Lyn and I on the golf course.
An added benefit to being a member of the club was that my sister Lyn and I got to go there to swim and to have the occasional Shirley Temple or Roy Rogers in the red and black velvet wall-papered lounge.  It was the height of "I may look like a kid, but actually I'm a very cool grown-up in disguise"-ness. Awesome.


One day Lyn and I got really brave at the club.  We were very bad indeed.  There was another lounge at the club and this one was strictly off-limits to kids.  It had a tank behind the bar that took up the full wall.  In that tank, actually a small, deep swimming pool with a glass side, women dressed as mermaids would do an underwater ballet-type show.  One day, when the lounge was closed, Lyn and I snuck in to the glass pool.  I remember thinking it was so dangerous and exciting.  We swam in the pool, did flips underwater, and put on our own show.  There we were, a teenage mermaid and her little sister, swimming behind the bar.  I remember how hard it was to hold my breath long enough to gracefully swim deep enough that I could open my eyes and see through the glass to my imaginary audience.  It was wonderfully dangerous.  I wish I had a picture.

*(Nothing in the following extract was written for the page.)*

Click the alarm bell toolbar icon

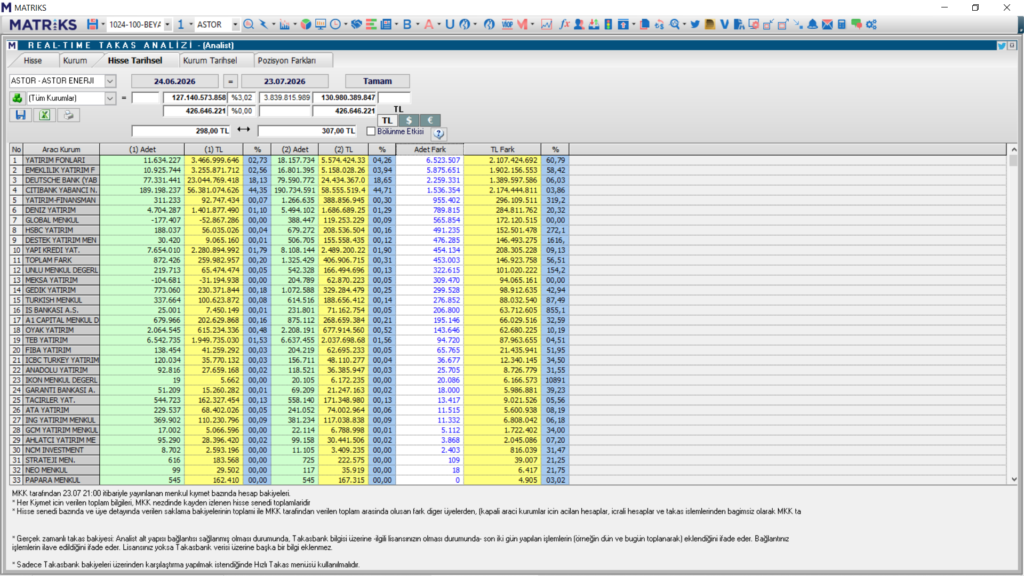point(812,24)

Me, three months, and Lyn, 8 1/2.

Over the years, people who have heard some of my childhood stories have often ask me the question "How did you go through everything you've been through and turn out so normal?".  While I might argue with the "normal" part, I usually answer, from the heart, that I made it through because of the loving foundation my mother gave me in my first five years, and because of my sister, who has ALWAYS been there for me.

Lyn and I shortly after I moved in.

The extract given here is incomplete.